The exact mechanism of this dissolution and reformation is not yet clear. Swartz was able to show that the reformation could not take place in the absence of another Wnt pathway protein called Frizzled, but because Frizzled is not exclusive to the bottom of the oocyte, it is not the only thing driving the reassembly.

In the future, Swartz plans to investigate whether the Dishevelled aggregates are formed in precise structures, or whether they group together as phase-separated droplets such as the RNA molecules studied in Whitehead Institute Member Ankur Jain’s lab or the protein molecules involved in transcription from Whitehead Institute Member Richard Young’s lab. “I’m interested in the broader composition of these structures,” he added. “Do they only contain Dishevelled, or are there other ingredients?”

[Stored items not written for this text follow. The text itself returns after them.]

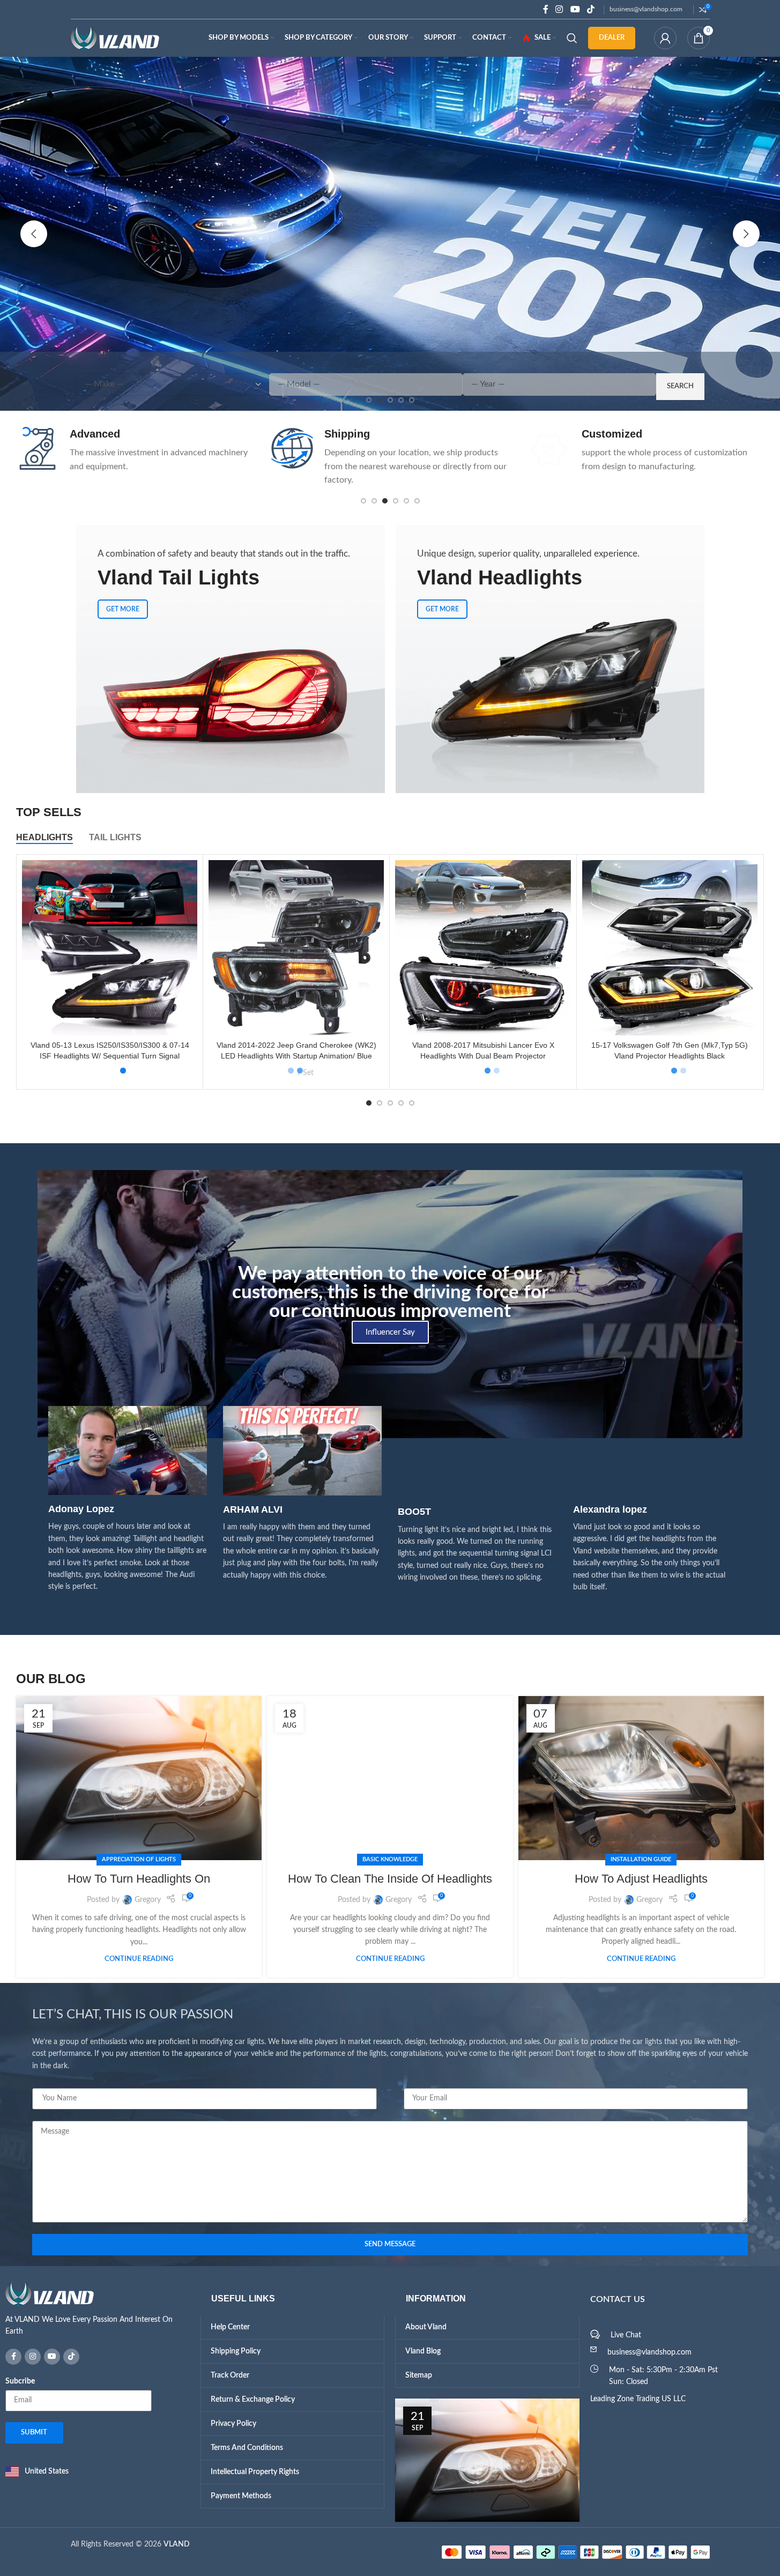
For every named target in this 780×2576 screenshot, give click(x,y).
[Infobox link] (135, 450)
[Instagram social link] (559, 9)
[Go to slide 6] (417, 501)
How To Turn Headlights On (139, 1878)
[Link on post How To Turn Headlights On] (139, 1778)
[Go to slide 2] (374, 501)
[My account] (665, 38)
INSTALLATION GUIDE (641, 1859)
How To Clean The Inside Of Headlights (390, 1878)
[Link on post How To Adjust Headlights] (641, 1778)
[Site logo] (115, 38)
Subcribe (20, 2381)
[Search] (572, 38)
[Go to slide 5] (406, 501)
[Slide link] (390, 234)
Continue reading (139, 1959)
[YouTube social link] (575, 9)
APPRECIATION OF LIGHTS (139, 1859)
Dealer (612, 37)
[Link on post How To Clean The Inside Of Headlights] (389, 1778)
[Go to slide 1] (363, 501)
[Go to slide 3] (385, 501)
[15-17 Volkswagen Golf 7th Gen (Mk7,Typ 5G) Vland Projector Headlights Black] (669, 947)
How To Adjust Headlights (641, 1878)
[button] (33, 233)
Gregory (148, 1900)
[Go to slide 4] (395, 501)
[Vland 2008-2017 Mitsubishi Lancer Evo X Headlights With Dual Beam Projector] (482, 947)
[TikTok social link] (590, 9)
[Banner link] (230, 659)
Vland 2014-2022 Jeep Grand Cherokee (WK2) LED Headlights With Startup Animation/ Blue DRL (296, 1055)
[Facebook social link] (545, 9)
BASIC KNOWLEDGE (390, 1859)
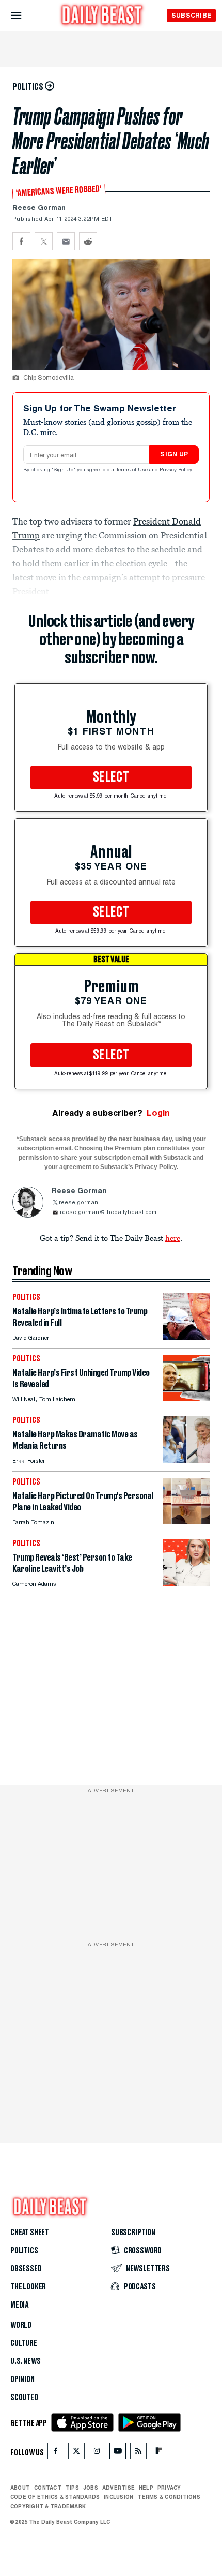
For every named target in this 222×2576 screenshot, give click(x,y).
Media (19, 2305)
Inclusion (118, 2497)
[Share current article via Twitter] (44, 241)
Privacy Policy (177, 470)
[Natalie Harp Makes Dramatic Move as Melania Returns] (186, 1460)
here (172, 1237)
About (20, 2487)
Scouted (24, 2397)
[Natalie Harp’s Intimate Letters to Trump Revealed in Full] (186, 1336)
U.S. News (25, 2361)
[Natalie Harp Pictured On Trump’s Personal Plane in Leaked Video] (186, 1521)
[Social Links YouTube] (117, 2453)
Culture (23, 2343)
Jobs (90, 2487)
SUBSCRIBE (191, 15)
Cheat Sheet (29, 2232)
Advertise (118, 2487)
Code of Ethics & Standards (55, 2497)
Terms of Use (132, 470)
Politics (24, 2250)
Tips (72, 2487)
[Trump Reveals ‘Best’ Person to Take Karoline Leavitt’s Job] (186, 1583)
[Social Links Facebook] (55, 2453)
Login (158, 1113)
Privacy (169, 2487)
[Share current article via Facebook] (21, 241)
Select (111, 777)
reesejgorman (78, 1203)
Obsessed (26, 2269)
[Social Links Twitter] (76, 2453)
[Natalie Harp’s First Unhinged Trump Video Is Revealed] (186, 1398)
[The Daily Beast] (102, 16)
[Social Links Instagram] (97, 2453)
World (20, 2325)
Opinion (22, 2379)
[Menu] (25, 15)
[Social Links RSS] (138, 2453)
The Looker (28, 2287)
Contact (47, 2487)
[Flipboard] (159, 2453)
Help (146, 2487)
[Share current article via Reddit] (88, 241)
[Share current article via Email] (66, 241)
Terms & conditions (168, 2497)
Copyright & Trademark (48, 2506)
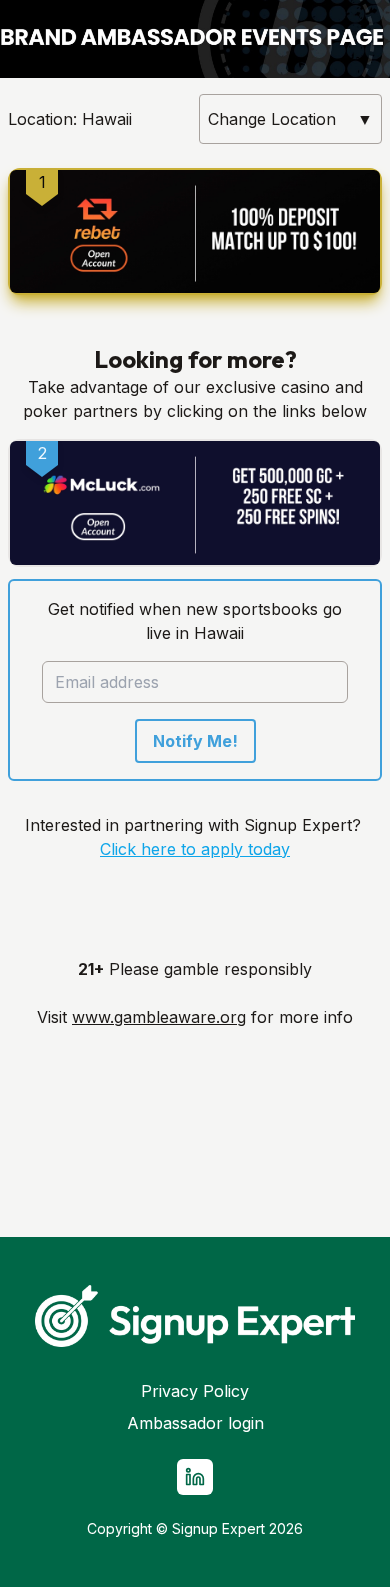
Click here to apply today (195, 849)
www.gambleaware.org (159, 1017)
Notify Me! (195, 741)
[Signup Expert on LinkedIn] (195, 1477)
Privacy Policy (195, 1391)
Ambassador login (195, 1423)
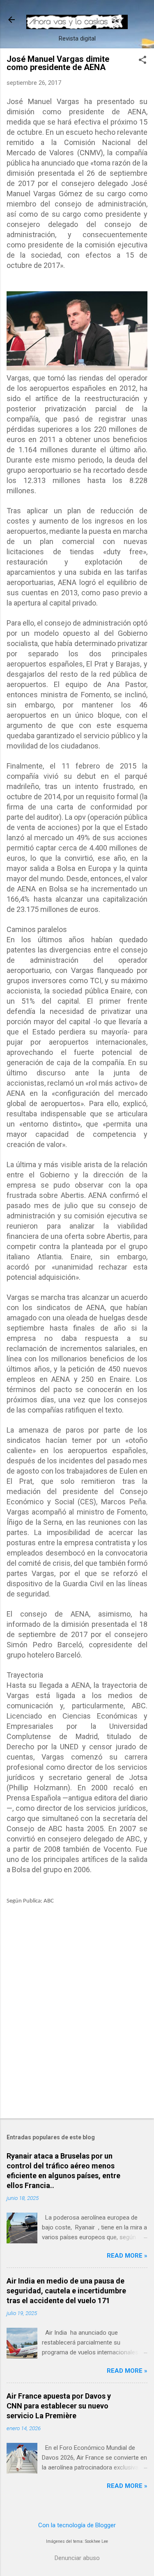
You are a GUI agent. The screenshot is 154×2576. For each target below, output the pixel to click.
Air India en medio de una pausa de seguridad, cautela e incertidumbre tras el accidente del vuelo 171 (66, 2291)
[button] (142, 60)
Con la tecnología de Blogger (77, 2525)
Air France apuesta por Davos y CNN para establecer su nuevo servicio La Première (59, 2406)
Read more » (127, 2255)
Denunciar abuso (77, 2558)
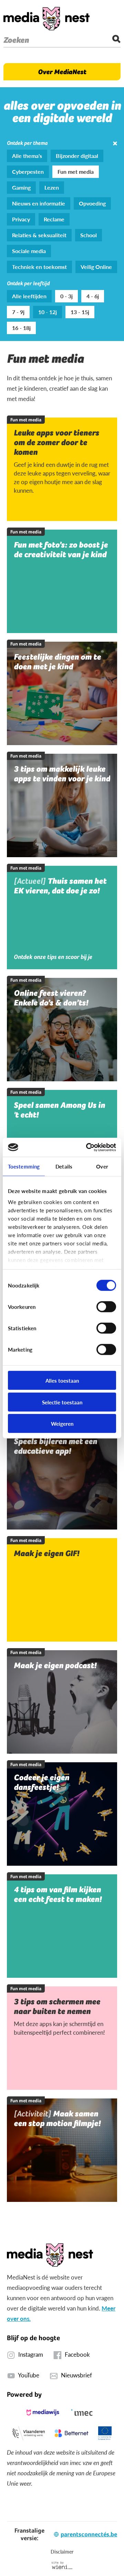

Regardless of how the assemblies form, the new information on how Dishevelled localizes shines a light on a previously mysterious step in how the Wnt pathway plays a role in early body patterning in sea stars.

“It’s quite striking that Dishevelled localization seems to be an important feature in the Wnt pathway in sea stars, but also in distantly related vertebrates,” Swartz said. “My feeling is that the ability to activate this pathway in selective parts of the early embryo by interpreting polarity built into the oocyte may be a really critical feature of the evolution of the animal body plan.”